Due sorelline, per anni, sono state private della loro infanzia, vittime di violenze inaudite perpetrate dallo zio e dal nonno. Un incubo familiare che si è protratto per oltre un decennio, dal 2011 al 2023, e che ha visto coinvolta anche la madre, complice silenziosa degli orrori.
Un processo concluso con rito abbreviato ha condannato i carnefici a pene pesanti: 16 anni per lo zio e il nonno, responsabili diretti degli stupri, e 12 anni e 12 anni e 8 mesi per i genitori, colpevoli di aver taciuto e, nel caso della madre, di aver addirittura agevolato gli abusi.
L'indagine, avviata un anno fa grazie alla denuncia di una delle vittime alla sua insegnante di sostegno, ha svelato un quadro agghiacciante. Le piccole, all'epoca dei fatti con meno di 10 anni, erano sole e indifese di fronte alle attenzioni morbose dei loro parenti, che approfittavano dell'assenza degli altri familiari per compiere le loro atrocità.
Le parole delle vittime, riportate nell'ordinanza di custodia cautelare, sono un pugno nello stomaco. Descrivono con una lucidità straziante le violenze subite, la paura, la solitudine. "Mio zio ha qualche problema con me e anche mio nonno", ha raccontato una delle due sorelle, "era una giornata come questa e io stavo dormendo. La nonna non c'era...".

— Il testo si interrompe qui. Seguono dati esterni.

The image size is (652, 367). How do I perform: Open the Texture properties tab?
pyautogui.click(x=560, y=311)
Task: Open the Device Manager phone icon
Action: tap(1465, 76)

Oltre al dolore delle vittime, questa storia solleva interrogativi inquietanti sulla responsabilità degli adulti e sulla capacità di una famiglia di proteggere i propri figli. Come è stato possibile che un segreto così oscuro venisse custodito per così tanto tempo? Quali meccanismi psicologici hanno spinto i genitori a proteggere i carnefici invece di difendere le loro figlie?